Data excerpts
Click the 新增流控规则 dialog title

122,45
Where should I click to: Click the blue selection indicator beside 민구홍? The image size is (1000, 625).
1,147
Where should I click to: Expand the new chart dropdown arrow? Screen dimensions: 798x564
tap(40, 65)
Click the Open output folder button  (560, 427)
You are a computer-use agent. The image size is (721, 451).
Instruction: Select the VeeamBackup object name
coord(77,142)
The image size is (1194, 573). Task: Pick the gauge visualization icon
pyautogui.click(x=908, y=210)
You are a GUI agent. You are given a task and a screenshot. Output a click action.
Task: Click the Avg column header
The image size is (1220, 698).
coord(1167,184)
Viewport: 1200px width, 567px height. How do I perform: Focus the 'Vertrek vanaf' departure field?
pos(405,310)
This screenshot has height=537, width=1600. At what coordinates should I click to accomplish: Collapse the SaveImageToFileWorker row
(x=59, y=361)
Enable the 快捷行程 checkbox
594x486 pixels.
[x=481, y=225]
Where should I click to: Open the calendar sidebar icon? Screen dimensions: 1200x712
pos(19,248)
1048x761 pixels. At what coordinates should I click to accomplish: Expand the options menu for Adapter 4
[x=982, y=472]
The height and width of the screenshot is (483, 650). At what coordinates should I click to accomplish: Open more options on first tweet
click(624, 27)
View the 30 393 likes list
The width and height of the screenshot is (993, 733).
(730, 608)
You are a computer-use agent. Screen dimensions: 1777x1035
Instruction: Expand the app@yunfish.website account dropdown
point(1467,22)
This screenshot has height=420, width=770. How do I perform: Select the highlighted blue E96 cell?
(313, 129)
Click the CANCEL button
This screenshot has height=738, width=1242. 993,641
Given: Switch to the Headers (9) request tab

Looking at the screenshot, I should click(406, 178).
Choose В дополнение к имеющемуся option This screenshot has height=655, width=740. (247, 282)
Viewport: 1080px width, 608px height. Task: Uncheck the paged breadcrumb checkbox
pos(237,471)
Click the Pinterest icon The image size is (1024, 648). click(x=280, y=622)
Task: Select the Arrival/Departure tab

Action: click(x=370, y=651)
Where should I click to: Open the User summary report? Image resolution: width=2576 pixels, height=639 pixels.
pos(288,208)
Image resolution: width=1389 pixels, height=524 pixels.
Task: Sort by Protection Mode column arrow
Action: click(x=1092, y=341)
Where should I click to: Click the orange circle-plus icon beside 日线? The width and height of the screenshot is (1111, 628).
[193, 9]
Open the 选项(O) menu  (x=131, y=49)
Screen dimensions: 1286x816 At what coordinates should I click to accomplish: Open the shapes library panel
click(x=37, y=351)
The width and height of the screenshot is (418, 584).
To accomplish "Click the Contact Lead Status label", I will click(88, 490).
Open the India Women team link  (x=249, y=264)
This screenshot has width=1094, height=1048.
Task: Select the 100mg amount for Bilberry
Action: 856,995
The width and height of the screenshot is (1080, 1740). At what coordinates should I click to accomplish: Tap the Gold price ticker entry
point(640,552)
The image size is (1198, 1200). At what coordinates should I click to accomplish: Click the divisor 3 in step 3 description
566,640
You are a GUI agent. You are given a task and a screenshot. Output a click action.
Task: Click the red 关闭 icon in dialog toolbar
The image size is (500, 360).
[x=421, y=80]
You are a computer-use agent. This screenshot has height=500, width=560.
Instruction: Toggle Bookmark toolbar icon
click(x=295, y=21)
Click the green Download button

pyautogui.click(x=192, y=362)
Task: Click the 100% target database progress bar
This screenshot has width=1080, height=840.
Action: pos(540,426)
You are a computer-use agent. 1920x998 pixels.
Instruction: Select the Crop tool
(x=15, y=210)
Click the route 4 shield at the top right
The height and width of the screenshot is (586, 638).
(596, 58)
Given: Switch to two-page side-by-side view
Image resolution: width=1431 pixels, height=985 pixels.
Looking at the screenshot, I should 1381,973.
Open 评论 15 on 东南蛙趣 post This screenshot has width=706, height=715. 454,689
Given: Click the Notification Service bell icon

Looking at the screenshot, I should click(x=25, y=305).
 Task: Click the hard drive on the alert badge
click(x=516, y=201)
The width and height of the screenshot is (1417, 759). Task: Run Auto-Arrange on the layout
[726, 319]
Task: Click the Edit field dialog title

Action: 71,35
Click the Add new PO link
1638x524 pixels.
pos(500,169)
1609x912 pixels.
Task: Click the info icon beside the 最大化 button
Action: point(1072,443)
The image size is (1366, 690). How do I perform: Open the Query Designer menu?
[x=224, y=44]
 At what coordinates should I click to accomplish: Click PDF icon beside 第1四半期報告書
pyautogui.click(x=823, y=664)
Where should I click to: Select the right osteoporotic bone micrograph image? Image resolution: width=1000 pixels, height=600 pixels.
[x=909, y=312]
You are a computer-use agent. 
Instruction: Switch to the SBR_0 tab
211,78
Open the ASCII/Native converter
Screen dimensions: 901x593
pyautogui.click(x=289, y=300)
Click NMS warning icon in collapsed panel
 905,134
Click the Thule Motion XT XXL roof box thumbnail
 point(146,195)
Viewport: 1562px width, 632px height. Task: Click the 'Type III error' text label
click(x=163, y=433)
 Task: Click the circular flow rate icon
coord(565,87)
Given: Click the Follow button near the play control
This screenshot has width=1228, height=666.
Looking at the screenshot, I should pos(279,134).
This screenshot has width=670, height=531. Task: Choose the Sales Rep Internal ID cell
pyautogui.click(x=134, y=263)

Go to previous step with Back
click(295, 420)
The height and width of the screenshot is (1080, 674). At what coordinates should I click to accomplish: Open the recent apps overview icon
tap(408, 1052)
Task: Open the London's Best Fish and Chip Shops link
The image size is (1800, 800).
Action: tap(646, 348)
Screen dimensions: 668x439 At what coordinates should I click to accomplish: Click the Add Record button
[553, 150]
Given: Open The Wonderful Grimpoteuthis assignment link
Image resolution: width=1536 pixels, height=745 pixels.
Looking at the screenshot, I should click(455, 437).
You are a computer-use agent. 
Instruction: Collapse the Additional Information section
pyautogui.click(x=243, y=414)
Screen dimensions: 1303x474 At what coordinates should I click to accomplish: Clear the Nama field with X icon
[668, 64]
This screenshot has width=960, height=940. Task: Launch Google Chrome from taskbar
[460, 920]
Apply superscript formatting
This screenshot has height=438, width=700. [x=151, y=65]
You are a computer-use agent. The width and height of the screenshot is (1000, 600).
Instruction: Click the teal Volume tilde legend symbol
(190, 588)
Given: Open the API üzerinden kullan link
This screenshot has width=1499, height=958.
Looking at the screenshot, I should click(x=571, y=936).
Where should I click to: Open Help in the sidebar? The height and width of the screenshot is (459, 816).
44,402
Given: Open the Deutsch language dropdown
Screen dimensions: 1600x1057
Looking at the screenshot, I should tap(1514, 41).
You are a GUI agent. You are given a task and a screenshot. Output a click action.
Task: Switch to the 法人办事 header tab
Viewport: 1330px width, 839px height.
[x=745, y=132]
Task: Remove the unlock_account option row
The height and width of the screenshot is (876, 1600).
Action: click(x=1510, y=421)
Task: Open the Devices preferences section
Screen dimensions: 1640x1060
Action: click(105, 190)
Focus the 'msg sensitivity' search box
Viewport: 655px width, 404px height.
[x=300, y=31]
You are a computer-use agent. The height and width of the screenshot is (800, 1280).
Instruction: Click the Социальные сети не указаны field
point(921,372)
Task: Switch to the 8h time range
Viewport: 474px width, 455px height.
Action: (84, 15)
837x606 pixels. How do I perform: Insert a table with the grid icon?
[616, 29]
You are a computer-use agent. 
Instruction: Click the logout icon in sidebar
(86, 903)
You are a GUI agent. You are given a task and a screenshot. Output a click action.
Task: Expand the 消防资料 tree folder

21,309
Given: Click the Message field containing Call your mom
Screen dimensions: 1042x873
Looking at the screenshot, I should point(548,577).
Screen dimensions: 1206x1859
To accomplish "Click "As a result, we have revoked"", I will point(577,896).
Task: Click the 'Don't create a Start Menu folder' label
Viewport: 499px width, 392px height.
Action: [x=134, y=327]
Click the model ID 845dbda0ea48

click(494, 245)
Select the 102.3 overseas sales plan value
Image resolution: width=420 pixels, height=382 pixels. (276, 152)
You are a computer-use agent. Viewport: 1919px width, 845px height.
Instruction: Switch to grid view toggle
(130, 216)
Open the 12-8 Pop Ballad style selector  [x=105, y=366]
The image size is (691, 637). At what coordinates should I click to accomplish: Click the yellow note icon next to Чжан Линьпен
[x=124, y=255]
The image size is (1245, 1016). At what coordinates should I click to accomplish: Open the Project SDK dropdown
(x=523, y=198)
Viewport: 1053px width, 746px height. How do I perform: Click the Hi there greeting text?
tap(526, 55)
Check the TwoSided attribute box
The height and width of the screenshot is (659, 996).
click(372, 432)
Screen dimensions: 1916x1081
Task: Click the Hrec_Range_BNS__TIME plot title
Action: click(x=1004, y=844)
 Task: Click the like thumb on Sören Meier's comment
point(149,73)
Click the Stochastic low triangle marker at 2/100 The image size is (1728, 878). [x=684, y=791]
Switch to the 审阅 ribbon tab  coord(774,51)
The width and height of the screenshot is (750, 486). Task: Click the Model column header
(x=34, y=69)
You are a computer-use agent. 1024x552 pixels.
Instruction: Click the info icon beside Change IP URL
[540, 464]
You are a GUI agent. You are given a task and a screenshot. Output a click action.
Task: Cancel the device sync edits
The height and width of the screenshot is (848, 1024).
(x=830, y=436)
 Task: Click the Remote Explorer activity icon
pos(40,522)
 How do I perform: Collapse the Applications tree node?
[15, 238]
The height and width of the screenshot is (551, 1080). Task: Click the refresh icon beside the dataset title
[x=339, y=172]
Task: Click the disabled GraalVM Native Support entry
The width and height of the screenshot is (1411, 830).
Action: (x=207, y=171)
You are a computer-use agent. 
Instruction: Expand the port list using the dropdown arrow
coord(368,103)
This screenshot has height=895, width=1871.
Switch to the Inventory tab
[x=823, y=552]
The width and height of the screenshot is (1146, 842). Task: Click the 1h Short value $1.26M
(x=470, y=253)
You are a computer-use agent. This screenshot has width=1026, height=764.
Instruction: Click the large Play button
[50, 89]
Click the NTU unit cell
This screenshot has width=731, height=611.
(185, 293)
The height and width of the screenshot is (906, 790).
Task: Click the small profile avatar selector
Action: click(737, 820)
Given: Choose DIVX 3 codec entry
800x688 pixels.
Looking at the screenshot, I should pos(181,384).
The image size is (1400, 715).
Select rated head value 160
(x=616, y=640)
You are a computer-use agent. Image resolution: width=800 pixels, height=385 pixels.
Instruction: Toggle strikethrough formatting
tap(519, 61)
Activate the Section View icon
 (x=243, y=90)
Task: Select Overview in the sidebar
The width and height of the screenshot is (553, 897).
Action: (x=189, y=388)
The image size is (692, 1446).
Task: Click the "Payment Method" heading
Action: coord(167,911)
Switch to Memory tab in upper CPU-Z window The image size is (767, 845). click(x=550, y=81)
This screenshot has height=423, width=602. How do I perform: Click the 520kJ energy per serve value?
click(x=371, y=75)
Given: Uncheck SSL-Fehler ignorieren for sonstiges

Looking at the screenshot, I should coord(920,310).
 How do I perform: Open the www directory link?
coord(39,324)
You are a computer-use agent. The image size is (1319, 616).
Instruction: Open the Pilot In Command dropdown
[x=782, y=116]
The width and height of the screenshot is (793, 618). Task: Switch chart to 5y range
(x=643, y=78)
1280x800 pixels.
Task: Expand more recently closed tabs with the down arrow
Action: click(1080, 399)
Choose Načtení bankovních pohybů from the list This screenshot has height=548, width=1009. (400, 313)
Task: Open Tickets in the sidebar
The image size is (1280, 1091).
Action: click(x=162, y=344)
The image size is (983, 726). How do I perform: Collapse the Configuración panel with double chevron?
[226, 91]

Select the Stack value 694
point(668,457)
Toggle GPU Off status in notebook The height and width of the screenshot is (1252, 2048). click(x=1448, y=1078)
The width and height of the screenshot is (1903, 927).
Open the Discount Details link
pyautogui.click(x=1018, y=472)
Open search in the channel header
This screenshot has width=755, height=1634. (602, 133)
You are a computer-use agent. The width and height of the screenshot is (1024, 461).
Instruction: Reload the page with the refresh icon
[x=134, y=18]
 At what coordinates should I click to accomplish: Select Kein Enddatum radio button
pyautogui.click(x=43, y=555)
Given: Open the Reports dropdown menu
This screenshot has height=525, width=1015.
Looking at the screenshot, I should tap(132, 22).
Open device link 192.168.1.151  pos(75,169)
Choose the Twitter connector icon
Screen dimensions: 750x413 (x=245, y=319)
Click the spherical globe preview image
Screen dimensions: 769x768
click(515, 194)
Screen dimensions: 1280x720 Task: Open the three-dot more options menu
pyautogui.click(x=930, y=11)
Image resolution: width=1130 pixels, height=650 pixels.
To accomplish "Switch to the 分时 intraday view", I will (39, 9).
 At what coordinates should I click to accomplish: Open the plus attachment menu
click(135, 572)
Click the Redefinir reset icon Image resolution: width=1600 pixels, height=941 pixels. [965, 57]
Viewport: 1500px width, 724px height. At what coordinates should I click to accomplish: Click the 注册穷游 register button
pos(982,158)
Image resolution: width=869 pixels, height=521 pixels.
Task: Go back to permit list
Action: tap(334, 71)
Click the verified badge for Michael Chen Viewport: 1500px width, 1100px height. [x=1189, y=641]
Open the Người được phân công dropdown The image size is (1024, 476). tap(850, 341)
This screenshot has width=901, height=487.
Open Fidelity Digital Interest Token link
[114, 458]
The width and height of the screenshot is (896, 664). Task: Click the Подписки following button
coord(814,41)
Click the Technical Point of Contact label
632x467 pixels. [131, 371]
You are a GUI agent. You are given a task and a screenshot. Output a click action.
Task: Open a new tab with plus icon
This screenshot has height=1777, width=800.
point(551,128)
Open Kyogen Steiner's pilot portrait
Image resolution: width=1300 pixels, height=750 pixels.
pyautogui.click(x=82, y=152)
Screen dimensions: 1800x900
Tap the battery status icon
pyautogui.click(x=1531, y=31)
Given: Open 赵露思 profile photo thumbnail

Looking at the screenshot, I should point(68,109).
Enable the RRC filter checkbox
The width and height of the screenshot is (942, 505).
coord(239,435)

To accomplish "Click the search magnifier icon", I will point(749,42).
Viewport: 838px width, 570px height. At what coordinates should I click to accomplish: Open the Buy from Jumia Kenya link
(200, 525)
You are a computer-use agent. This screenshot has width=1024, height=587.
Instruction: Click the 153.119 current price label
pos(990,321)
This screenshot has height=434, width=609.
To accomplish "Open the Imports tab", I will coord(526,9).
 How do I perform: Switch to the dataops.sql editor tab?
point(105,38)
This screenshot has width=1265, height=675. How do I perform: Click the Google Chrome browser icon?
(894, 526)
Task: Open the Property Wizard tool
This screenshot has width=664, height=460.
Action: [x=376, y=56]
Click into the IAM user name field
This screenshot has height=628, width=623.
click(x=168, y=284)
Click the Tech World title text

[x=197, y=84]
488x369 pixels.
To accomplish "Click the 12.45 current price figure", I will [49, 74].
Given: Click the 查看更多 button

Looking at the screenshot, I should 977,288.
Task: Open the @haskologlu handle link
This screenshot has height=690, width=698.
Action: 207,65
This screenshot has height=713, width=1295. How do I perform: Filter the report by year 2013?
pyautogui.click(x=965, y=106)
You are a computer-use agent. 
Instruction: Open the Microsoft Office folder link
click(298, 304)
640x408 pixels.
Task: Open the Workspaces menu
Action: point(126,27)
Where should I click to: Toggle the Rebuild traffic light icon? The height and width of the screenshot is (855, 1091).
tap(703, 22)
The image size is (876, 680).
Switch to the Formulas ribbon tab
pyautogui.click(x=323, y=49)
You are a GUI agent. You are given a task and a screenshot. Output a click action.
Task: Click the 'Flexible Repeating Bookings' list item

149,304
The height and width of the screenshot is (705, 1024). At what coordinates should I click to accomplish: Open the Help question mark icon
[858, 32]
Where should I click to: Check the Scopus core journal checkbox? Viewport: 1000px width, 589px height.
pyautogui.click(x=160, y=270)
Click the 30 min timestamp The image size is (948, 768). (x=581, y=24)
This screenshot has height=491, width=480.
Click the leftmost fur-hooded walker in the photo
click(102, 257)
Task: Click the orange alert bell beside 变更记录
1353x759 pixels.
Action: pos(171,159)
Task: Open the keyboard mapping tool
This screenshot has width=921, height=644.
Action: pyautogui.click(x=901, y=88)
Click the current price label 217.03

▶ **Exercise**:
In the records above, some lines may contain the word "will"; copy every one of them.

▶ **Reply to the task**:
To accomplish "Click the Contact Lead Status label", I will click(88, 490).
To accomplish "Click "As a result, we have revoked"", I will point(577,896).
To accomplish "Switch to the 分时 intraday view", I will (39, 9).
To accomplish "Click the search magnifier icon", I will point(749,42).
To accomplish "Open the Imports tab", I will coord(526,9).
To accomplish "Click the 12.45 current price figure", I will [49, 74].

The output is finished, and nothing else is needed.